- [GIVEN DATA]
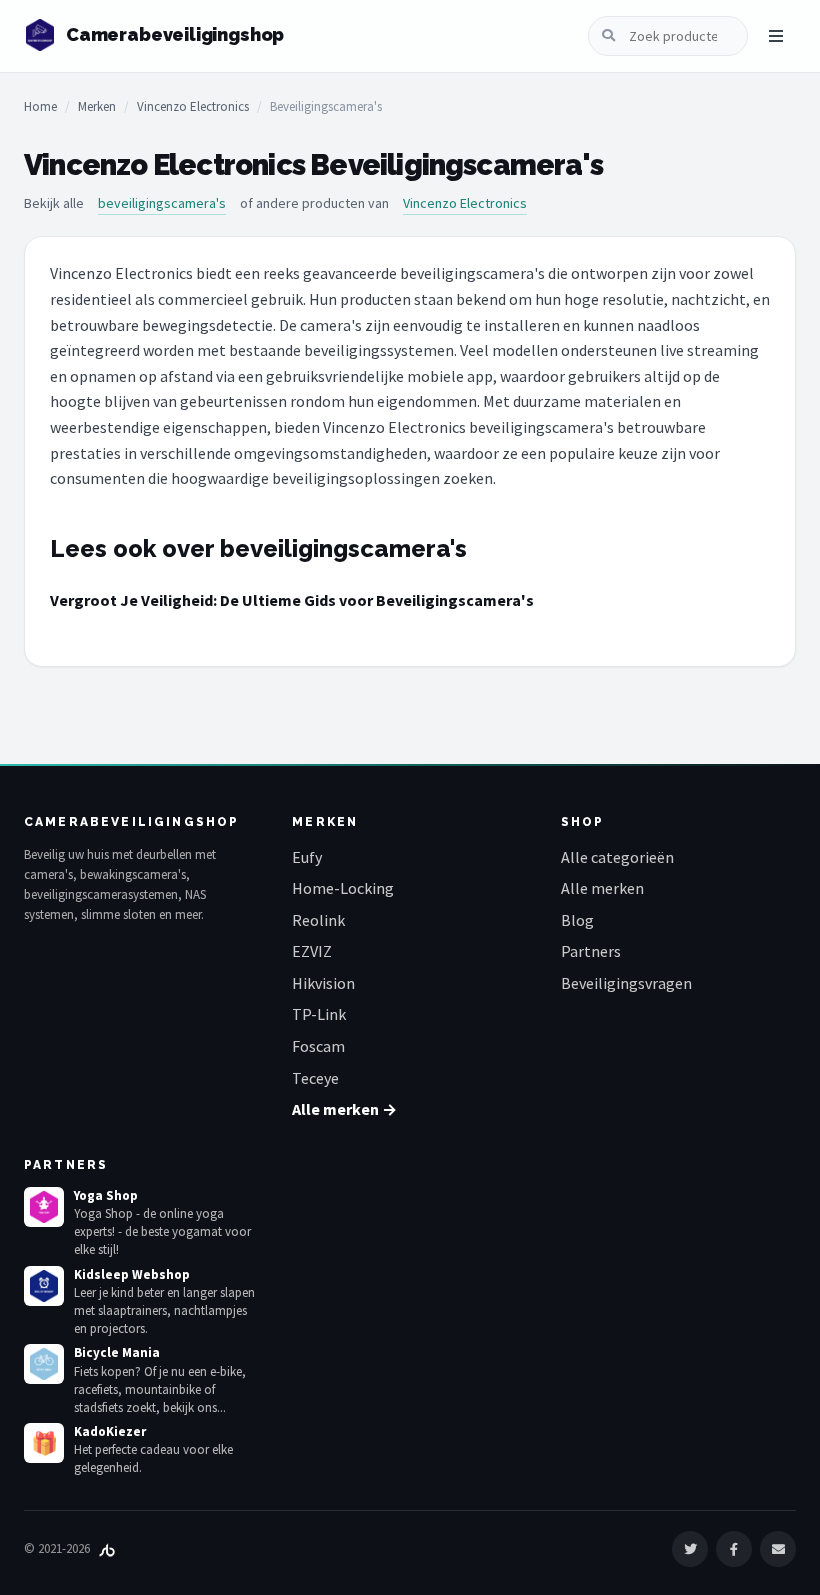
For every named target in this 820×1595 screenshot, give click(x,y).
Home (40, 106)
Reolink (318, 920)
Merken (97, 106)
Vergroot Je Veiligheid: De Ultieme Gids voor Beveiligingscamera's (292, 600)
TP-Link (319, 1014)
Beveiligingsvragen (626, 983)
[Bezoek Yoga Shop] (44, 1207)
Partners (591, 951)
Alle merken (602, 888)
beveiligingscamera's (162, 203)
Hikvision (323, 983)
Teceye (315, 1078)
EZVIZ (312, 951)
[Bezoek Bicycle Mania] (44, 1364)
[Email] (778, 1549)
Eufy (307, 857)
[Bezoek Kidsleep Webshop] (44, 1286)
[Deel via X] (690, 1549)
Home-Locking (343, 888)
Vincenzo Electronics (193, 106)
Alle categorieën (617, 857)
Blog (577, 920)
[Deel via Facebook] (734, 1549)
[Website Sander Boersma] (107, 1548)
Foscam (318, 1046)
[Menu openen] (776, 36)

- [WHAT NEEDS TO BE DONE] Write out the data above in full and exactly, but not the pictures.

- [SOLUTION TO THIS TASK]
For every named target in this 820×1595 screenshot, give click(x,y).
Home (40, 106)
Reolink (318, 920)
Merken (97, 106)
Vergroot Je Veiligheid: De Ultieme Gids voor Beveiligingscamera's (292, 600)
TP-Link (319, 1014)
Beveiligingsvragen (626, 983)
[Bezoek Yoga Shop] (44, 1207)
Partners (591, 951)
Alle merken (602, 888)
beveiligingscamera's (162, 203)
Hikvision (323, 983)
Teceye (315, 1078)
EZVIZ (312, 951)
[Bezoek Bicycle Mania] (44, 1364)
[Email] (778, 1549)
Eufy (307, 857)
[Bezoek Kidsleep Webshop] (44, 1286)
[Deel via X] (690, 1549)
Home-Locking (343, 888)
Vincenzo Electronics (193, 106)
Alle categorieën (617, 857)
Blog (577, 920)
[Deel via Facebook] (734, 1549)
[Website Sander Boersma] (107, 1548)
Foscam (318, 1046)
[Menu openen] (776, 36)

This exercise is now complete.